I know, it’s pretty scary to think that the end is so near. But there’s really nothing at all to worry about!!!

Really. I’m serious.

I just came across some compelling evidence that the Mayan calendar ended on 12/21/2012 not to mark the end of the world. No, not at all. It’s just the last entry they made before their jobs were outsourced.

Let me explain:

The Mayans had 2 full time calendar guys. They’re sole job was to keep working the calendar forward into the future. They did a great job. The only problem was that the parent company – the one that held all those public beheadings

to bring fertility to the land – was in a financial bind. They couldn’t afford the salaries of the two well paid expert calendar guys any more because  the CEO (Chief Execution Officer) of the parent company wanted that THIRD HAREM and he only had 2 harems with only 24 wives in each. Oh, and he also wanted the new…. I don’t know what you call them but it was one of those gold encrusted little boxes with the poles that the slaves would put on their shoulders and cart the CEO around… yeah well one of those he really wanted the new one and if he didn’t get all  his bonuses that year well, how the hell do you expect him to live without that new bevy of 24 wives and the new (limo – I guess it was an ancient Mayan limo or whatever you call it). I mean, how is a guy supposed to survive with only 48 wives, anyway? Especially since they were last years models and they had already reached the old age of 19. Duh!

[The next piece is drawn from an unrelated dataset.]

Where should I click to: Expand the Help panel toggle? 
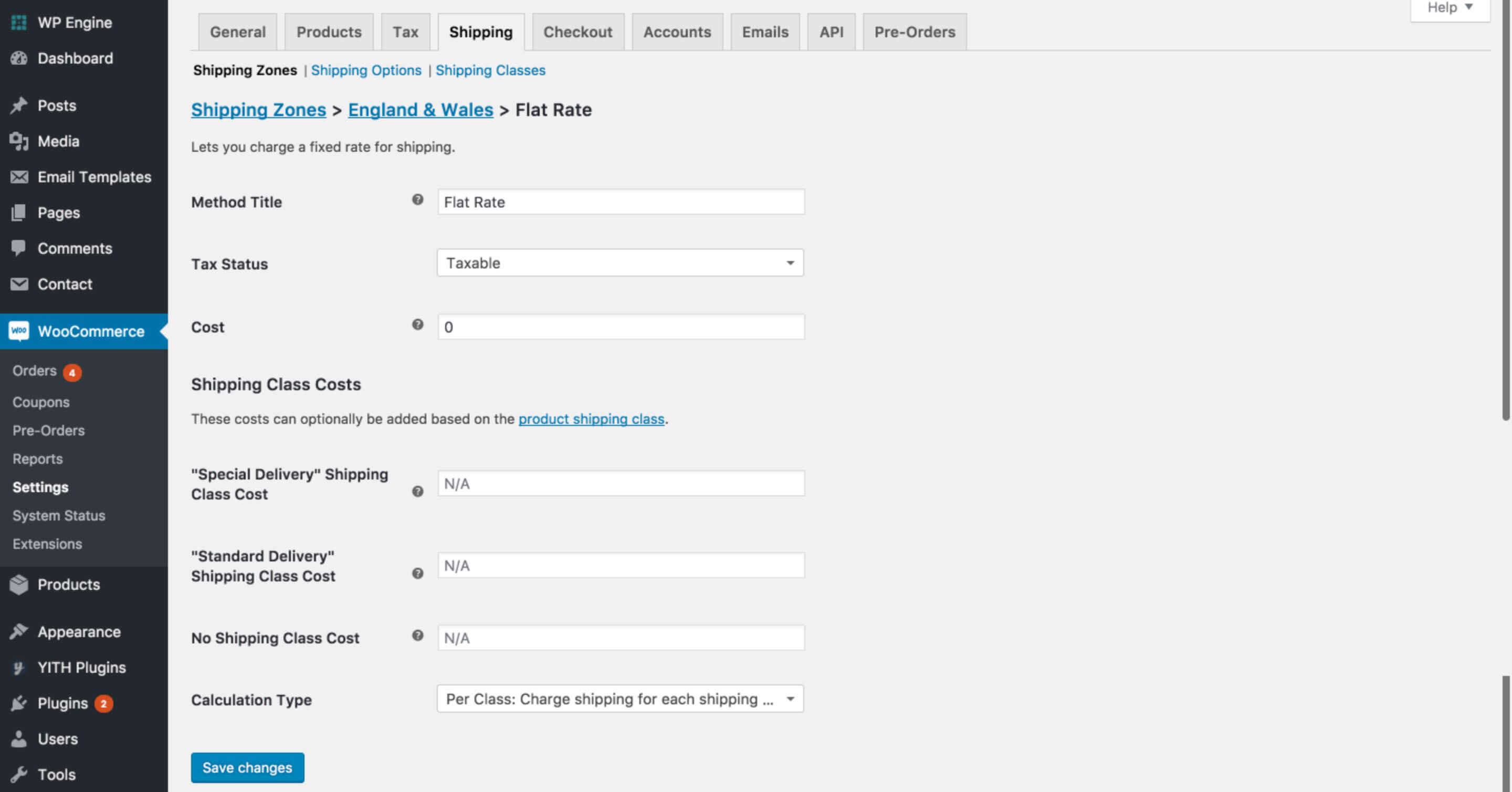pos(1450,8)
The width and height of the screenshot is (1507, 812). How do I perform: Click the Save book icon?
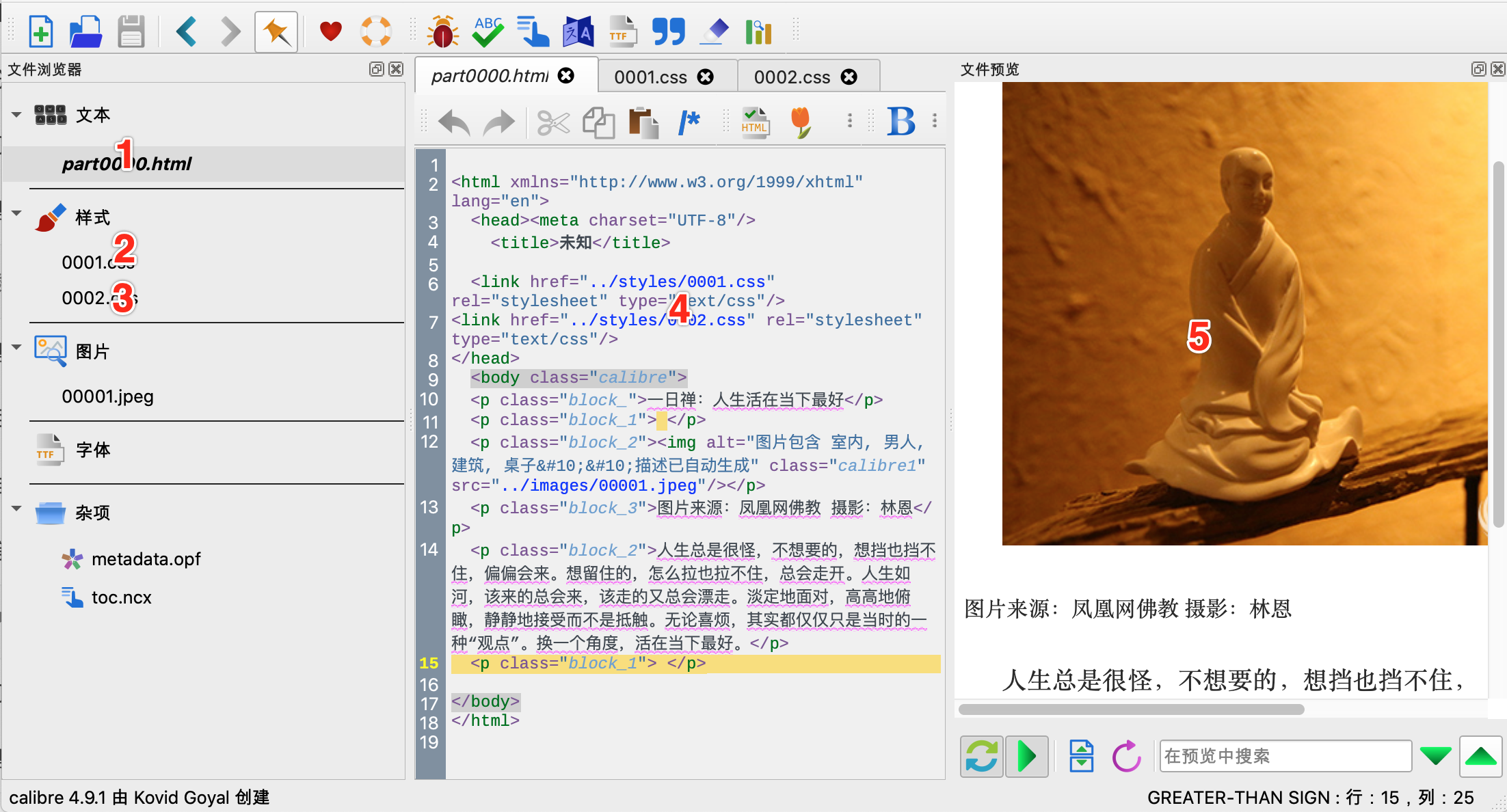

So they outsourced the Calendar making to the Incas. They used to be at war with the Incas but now they’re good trading partners and hey what the heck you could get 6 Incas to work for the price of 2 Mayans. So the Incas took over the calendaring and the CEO of “Beheadings R Us” got his 24 new wives and his new gold encrusted limo and all was good.

But then what happened was totally unexpected and unpredicted… the 2 “cheap labor” Incas took 10 times longer to get the same amount of work done as their Mayan counterparts. They knew going in that the Incas spent 6 or 7 hours of their 8 hour work day in siesta, but they didn’t factor that in to the cost savings estimates because they don’t factor that in to anything else, so why start now?

After running the numbers, it was determined that the project was experiencing “Scope Creep” – you know, when the project ends up way bigger than originally intended. After reviewing the Calendaring operations, they determined that the entire project was an “unnecessary luxury” and they had 3000 years into the future anyway. Besides, the CEO of the Inca’s “House of Religious Atrocities” saw the new batch of 24 wives that the Mayan CEO got and he determined that he could get a little more of that same action if they didn’t have the burden of employing these bothersome calendar makers.

So it was decided. The Calendaring operation was shut down and the Calendar guys were laid off. The CEO’s of both the Mayan and Incan religious organizations borrowed against the future cost savings they had both incurred, and not only that they get big fat bonuses because they were so smart and saved their empires so much money.

On the day that the calendaring guys put the 12/21/2012 entry in the calendar, Security showed up, escorted them to their lockers and out of the building.

That same week a bi-partisan resolution was passed into law in both empires that the calendaring operation would be resumed at some later date, but it would be their Grandchildren’s Grandchildren’s responsibility to fix it. They needed that much time to pay off the debt they incurred by bailing out the religious sector after it was determined that all the layoffs had caused an unexpected reduction in the Rainmaker Tax revenue stream.

So, the world won’t come to an end in 2012. The Mayans didn’t think that 12/21/2012 would be the last day of existence. Both empires fell to famine and disease several hundred years later and they never got to resume the calendar making operation.

NOTE: this is entirely parody. Aztecs, Incas, Mayans… I don’t even know if they lived at the same time in history or even had knowledge of each other. I’m just drawing an analogy because I’m bored and this stupid idea popped into my head. I thought it was funny. If you don’t like it, remember my motto: IJDGAF


Love and Prosperity to you ALL! Have an AWESOME Day!